■ CONSIGNES ■
1/ Pour chacune des affirmations suivantes, dites si elle est conforme à l'article et justifiez par une citation exacte : (a) l'idée du spectacle est née avec l'épidémie de covid ; (b) Sophie Cusset est comédienne et metteuse en scène ; (c) le père de Sophie Cusset a résidé neuf ans dans ce type de structure.
2/ Sur la ligne de l'article qui commence par « Wonder Woman enterre son papa, jusqu’au », relevez tous les renseignements pratiques séparés par des virgules qui suivent le titre du spectacle.

■ TEXTE FOURNI ■
★ ★ ★ ★ ★
« Wonder Woman enterre son papa », de Sophie Cusset : Ehpad, mon amour

Dans Wonder Woman enterre son papa, Sophie Cusset traite le quotidien d’une maison de retraite sous la forme d’un cabaret autobiographique.

Anaïs Heluin  • 15 mars 2022 abonné·es
« Wonder Woman enterre son papa », de Sophie Cusset : Ehpad, mon amour
© Sophie Cusset

L’envie de Sophie Cusset de consacrer un spectacle au «petit monde touchant et cruel» de l’Ehpad ne date pas du covid. Bien avant les débuts de l’épidémie, dont les ravages au sein des établissements en question ont attiré l’attention des médias, la comédienne et metteuse en scène mûrissait son projet.

Wonder Woman enterre son papa, jusqu’au 29 mars au Théâtre de Belleville, Paris, 01 48 06 72 34, www.theatredebelleville.com
Le désir remonte, explique-t-elle dans Wonder Woman enterre son papa, sous la forme d’un faux préambule à rallonge, au moment de la mort de son père après neuf ans de résidence dans ce type de structure de vie.
★ ★ ★ ★ ★
■ DONNÉES FOURNIES ■
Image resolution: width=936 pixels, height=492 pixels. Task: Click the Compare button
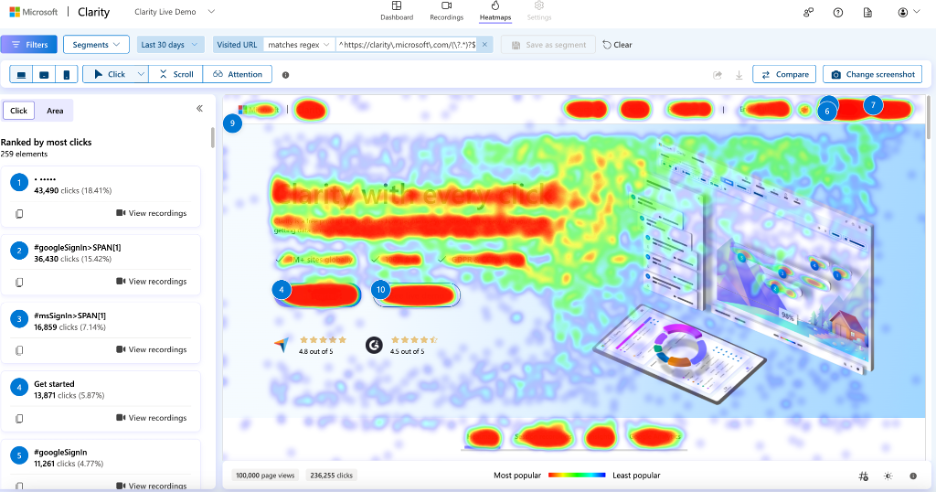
★ ★ ★ ★ ★
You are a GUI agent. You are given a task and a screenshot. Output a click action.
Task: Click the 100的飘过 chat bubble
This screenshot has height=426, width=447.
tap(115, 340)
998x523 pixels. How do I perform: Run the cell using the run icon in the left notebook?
★ ★ ★ ★ ★
■ CORRIGÉ ■
1/
(a) Non : « ne date pas du covid ».
(b) Oui : « la comédienne et metteuse en scène ».
(c) Oui : « après neuf ans de résidence dans ce type de structure de vie ».

2/
- jusqu’au 29 mars
- au Théâtre de Belleville
- Paris
- 01 48 06 72 34
- www.theatredebelleville.com